The bigger picture of air quality impact / 20 10 2022
Air pollution is one of the most underestimated problems we face in modern history. The World Health Organization (WHO) estimates that air pollution is responsible for about 7 million premature deaths worldwide. Although health consequences are not to be overlooked, there’s a bigger picture that we need to look at.
Polluted air and your health
People are exposed to various air pollutants every day. For example, nitrogen dioxide exposure takes place while you are waiting for a bus next to a busy road. Fine dust (particulate matter) originating from a fireplace in your living room can easily penetrate deep into humans’ lungs. Lastly, high ozone concentrations can cause irritations on a hot, sunny summer day.
Most of the air pollutants are invisible and have no specific smell. Although air pollution has lots of different sources. For example, particulate matter or just PM is measured in micrometres, scientists differentiate several particle sizes starting from PM10, being the biggest, all the way to PM1, being the smallest (ultra-fine dust particles). Bigger means worse for your health, right? In this case, it’s the other way around. The smaller a particle is, the deeper it can penetrate a human body and thus the more damage it can do. Some examples of sources that can emit particulate matter are industrial processes such as making cement, both electric and petrol cars but also transboundary sources such as Sahara dust that can be even found in Belgium.
Polluted air and climate
Carbon dioxide (CO2) is a well-known pollutant and is often, if not every day, spoken of on different media channels, and that’s with a good reason. Today, scientists report that It takes more than an era to eliminate excessive CO2 levels in the atmosphere caused by anthropogenic activities. Due to its long lifetime in the atmosphere, carbon dioxide tends to accumulate and cause negative long-term impacts on the environment. Needless to say, the reduction of CO2 emissions is crucial.

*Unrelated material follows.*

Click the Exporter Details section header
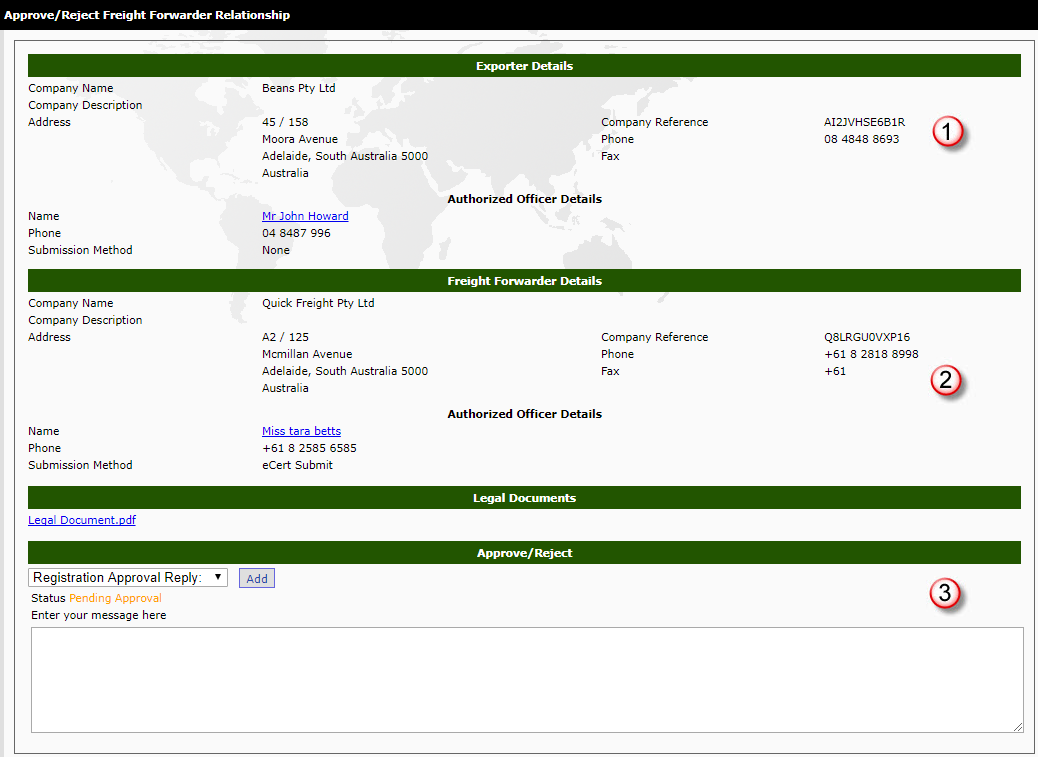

Another important cause of global warming and air pollution is short-lived climate pollutants (SLCPs), consisting of black carbon, methane, tropospheric ozone, and hydrofluorocarbons. These pollutants are responsible for 30-40% of global warming to date. What is so interesting about them is that they don’t need 100+ years to break down and thus the reduction of SLCPs can have benefits for human and planetary health almost immediately. Some of them also have a much greater “Global Warming Potential” (GWP), such as methane which is 84 times more potent on a 20-year timescale than carbon dioxide.
Polluted air and weather
Air pollution can significantly affect the way the weather behaves. Particulate matter can reduce the amount of solar radiation that reaches the surface. This affects the amount of water that evaporates and consequently results in cloud formation as well as atmospheric water transport. Moreover, extreme weather periods observed in the last years are also linked to air pollution. Because of different cloud formations, some areas get heavy rainfall in a short period, while others don’t get any water at all. This variability has a big impact on agriculture and biodiversity.
Polluted air and food
Same as when sunlight reaches the surface to evaporate water, it also gives energy to plants. Pollutants like particulate matter reduce the amount of sunlight that reaches the plants which give them less energy. This ultimately causes reduced growth yield and lower food harvesting.
In addition, Ozone and acid rains caused by NOx and SOx can damage plant cells, and affect photosynthesis and even pollination.
Clean air for all
Air is something that affects us all. We have the means to reduce the current air pollution in both the near -and long-term, we just must act. Even by just reducing SLCPs, we can already slow the increase by as much as 0.6°C by 2050, the IPCC report says.
Having clean air is something that has an impact on our health, climate, food security and much more.